Marie Jeanette Wässelius (23 August 1784 – 5 December 1853) was a Swedish opera singer. She is referred to as the leading prima donna of the Royal Swedish Opera in the early 19th-century.[1] She was a Hovsångare (1815) as well as an associé of the Royal Swedish Academy of Music (1817). She is also known as Mamsell Wässelia or only Wässelia.

LifeEdit

Jeanette Wässelius was born in Stockholm. She was the daughter of a tapestry manufacturer, and the sister of Justina Casagli. The home was reportedly a poor one.

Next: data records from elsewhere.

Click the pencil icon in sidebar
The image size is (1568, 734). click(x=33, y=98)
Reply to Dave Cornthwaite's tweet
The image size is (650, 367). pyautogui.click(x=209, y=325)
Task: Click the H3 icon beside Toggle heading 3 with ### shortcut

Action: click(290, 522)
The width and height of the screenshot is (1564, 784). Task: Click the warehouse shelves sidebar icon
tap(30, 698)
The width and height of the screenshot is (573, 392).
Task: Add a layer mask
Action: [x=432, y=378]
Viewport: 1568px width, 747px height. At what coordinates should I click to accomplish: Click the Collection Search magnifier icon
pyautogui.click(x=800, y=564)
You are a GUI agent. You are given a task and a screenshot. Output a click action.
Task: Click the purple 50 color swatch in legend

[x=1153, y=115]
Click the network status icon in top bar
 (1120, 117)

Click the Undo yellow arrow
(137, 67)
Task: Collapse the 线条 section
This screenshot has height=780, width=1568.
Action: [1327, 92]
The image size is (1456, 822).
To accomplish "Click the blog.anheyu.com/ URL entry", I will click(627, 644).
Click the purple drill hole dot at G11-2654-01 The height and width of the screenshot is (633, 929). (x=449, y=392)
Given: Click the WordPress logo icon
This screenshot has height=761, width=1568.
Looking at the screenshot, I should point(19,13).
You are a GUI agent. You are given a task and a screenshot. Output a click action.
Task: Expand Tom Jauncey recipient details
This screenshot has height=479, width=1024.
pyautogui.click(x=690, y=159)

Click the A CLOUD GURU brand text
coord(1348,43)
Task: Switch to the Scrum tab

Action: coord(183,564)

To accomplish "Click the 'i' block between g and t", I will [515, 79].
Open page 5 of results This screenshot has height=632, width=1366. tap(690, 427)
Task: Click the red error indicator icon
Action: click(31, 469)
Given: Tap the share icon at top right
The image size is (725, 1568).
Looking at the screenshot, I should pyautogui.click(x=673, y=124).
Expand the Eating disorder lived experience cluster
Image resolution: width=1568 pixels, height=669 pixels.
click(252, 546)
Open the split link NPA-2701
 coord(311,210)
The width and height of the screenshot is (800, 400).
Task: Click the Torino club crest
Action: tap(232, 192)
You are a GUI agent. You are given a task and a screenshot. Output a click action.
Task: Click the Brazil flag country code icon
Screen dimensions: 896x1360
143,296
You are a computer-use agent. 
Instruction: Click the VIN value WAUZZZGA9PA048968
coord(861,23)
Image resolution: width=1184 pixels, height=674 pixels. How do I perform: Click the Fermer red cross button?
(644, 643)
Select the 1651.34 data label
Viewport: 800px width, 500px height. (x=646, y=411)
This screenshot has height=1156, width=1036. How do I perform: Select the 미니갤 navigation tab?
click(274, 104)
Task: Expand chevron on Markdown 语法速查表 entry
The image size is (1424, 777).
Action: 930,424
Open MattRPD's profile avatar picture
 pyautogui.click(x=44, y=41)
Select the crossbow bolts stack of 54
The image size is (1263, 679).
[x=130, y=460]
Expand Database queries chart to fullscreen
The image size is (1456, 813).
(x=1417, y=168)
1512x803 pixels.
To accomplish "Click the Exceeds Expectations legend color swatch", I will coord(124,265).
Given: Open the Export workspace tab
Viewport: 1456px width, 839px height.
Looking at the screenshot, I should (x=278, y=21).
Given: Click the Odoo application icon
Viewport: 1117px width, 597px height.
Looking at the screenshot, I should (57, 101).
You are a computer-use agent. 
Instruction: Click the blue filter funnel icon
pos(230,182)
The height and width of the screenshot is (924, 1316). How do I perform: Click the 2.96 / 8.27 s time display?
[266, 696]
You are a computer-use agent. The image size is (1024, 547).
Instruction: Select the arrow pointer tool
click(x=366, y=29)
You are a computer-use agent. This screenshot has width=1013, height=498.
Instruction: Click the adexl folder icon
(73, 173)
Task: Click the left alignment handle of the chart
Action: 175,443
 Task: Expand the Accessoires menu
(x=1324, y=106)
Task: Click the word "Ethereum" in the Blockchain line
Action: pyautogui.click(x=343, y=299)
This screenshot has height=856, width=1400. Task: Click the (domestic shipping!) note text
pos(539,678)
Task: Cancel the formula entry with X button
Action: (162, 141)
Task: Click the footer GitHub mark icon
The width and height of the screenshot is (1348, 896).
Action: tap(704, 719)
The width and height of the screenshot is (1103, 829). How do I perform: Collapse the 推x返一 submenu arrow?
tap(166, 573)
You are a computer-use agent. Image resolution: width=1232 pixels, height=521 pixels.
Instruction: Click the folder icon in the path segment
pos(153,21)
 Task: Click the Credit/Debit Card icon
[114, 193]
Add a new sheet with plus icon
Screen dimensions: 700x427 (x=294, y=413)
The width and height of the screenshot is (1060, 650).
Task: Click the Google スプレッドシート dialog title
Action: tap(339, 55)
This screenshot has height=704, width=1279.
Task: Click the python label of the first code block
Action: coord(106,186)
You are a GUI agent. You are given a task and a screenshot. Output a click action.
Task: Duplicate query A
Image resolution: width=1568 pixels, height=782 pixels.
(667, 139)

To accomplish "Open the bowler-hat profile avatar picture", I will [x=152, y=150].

She was enrolled as a student of the Royal Dramatic Training Academy in 1793, where she became the student of Anne Marie Milan Desguillons. As such, she was active as a child actor in the student plays arranged by the school, as well as in minor children's roles of the Opera productions.

CareerEdit

Jeanette Wässelius was contracted as a singer at the Royal Swedish Opera on 1 April 1800.

In 1806, the Royal Swedish Opera was (temporarily) closed by order of king Gustav IV Adolf of Sweden, and remained closed for three years. During this period, many artists of the Opera lost employment or retired. Wässelia, however, was engaged as an actress at the adjoining Royal Dramatic Theatre. This was not a problem for her, as she was reportedly as capable as an actress as she was as a singer.[2] In the season of 1809-10, the Royal Swedish Opera was opened again, and Wässelia was praised for "appealing modesty and naive love" for her performance in Le calife de Bagdad by Boieldieu opposite Gustav Åbergsson and Inga Åberg on the reopened Opera.[2]

Jeanette Wässelius was often referred to as simply "Wässelia". She was highly respected for her professionalism, and according to director Gustav Löwenhielm, she never allowed neither her physical health nor her personal feelings ever to effect her work.[2] Wässelia was said to unite an excellent lyric voice with an equally capable dramatic talent.[2] Her voice was described as colorful and versatile, her posture graceful and her acting as "mute" but "admirably expressive".[2] She was considered perfect for the parts of heroine and queen, except for the fact that she was seen as somewhat too short.[2] She is however known to have been caricatured in the press and given the sobriquet "Miss Cucumber" because of her flat figure, a fact which was further highlighted by the fashionable Empire silhouette.[2]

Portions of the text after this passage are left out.